Exercise:
From the line containing "Where should I" to the end of the records below, both included, every line should be repeated exactly; pictures should be dropped.
+++
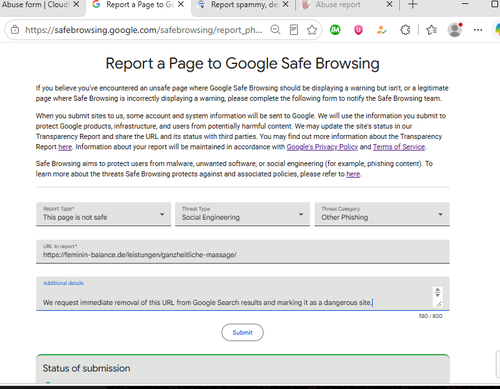
Task: Open the Terms of Service link
Action: (399, 147)
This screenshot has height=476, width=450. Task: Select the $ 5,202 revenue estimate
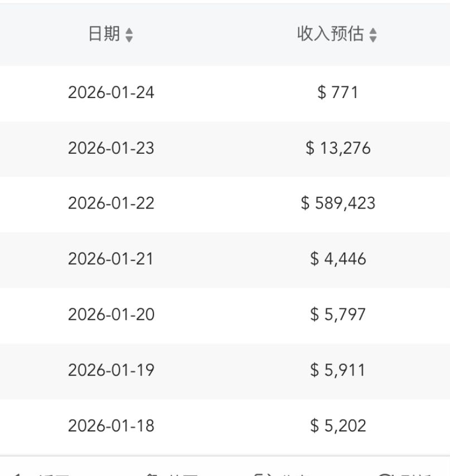coord(337,426)

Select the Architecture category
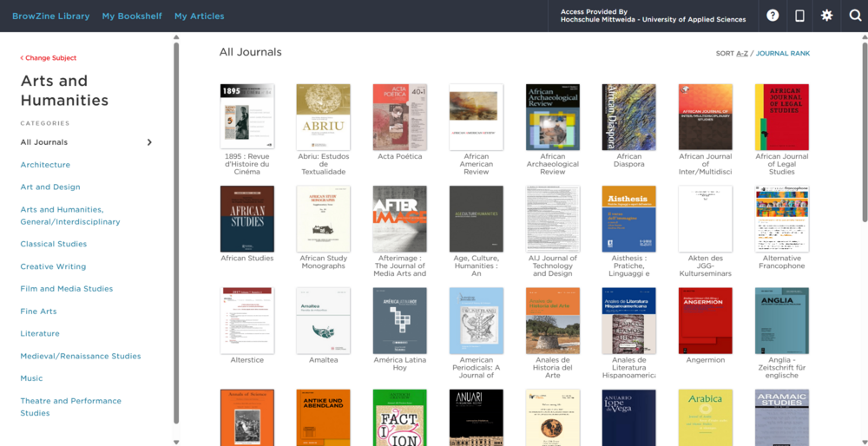click(x=45, y=165)
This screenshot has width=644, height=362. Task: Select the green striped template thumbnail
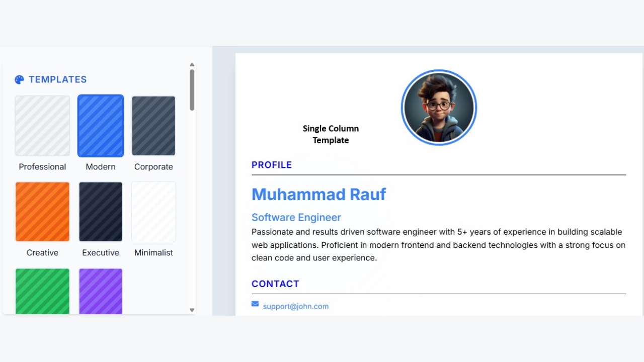click(42, 291)
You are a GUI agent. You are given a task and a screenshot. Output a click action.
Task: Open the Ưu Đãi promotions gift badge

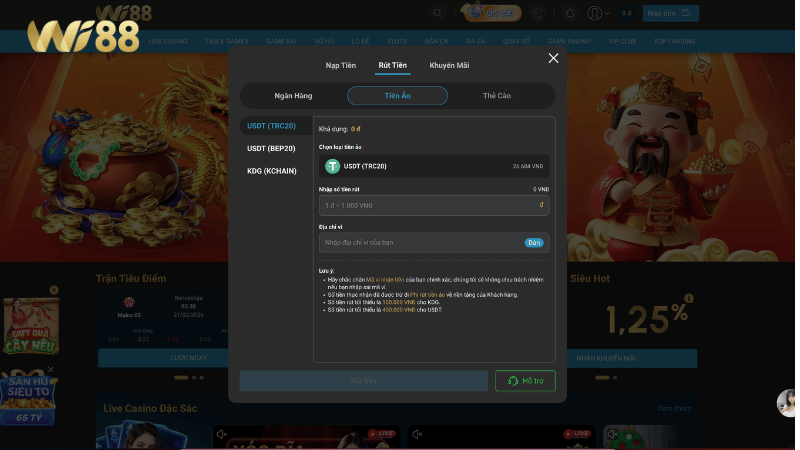click(x=491, y=13)
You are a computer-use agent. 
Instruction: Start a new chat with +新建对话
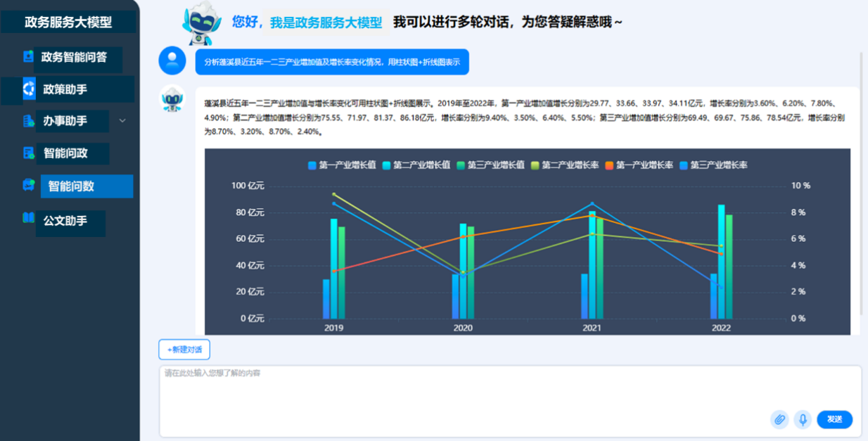184,350
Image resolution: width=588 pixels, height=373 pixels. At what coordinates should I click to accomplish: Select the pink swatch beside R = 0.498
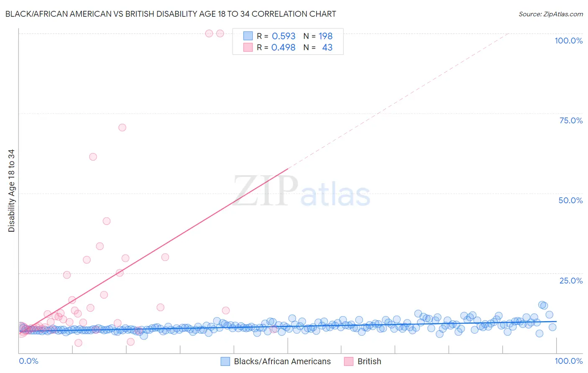coord(248,48)
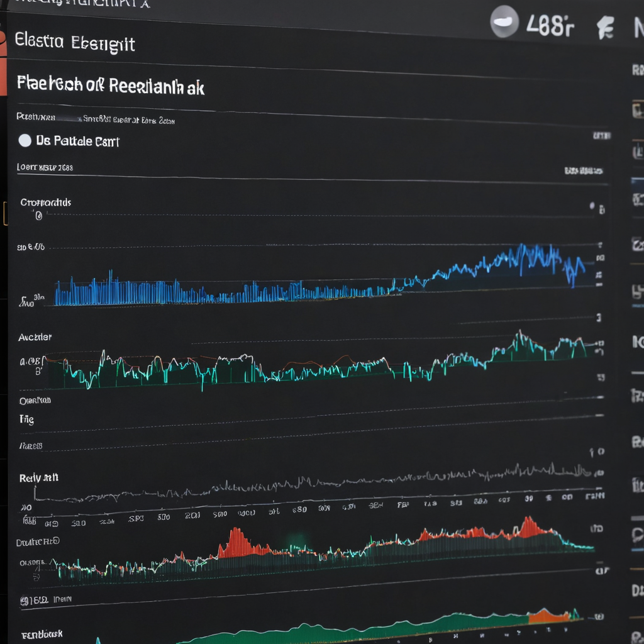Click the red bar at left edge
644x644 pixels.
[x=3, y=62]
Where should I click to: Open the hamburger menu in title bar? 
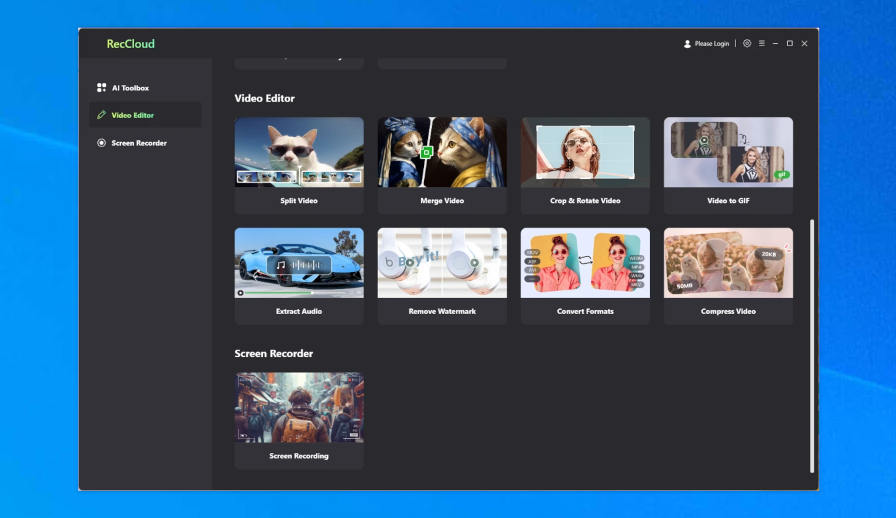(761, 44)
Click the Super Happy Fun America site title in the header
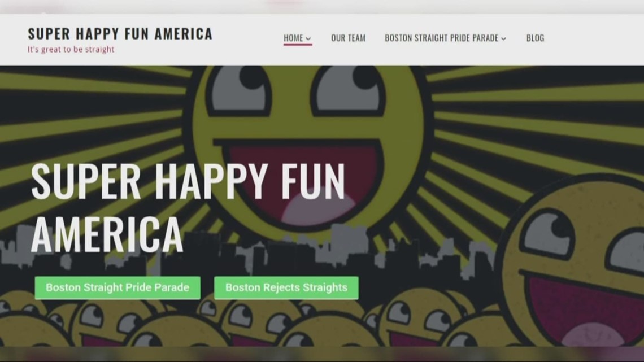This screenshot has width=644, height=362. coord(120,34)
+++
Answer to this exercise:
Where should I click to: Open the hamburger menu in title bar? 
(761, 44)
Click the Super Happy Fun America site title in the header
This screenshot has width=644, height=362. coord(120,34)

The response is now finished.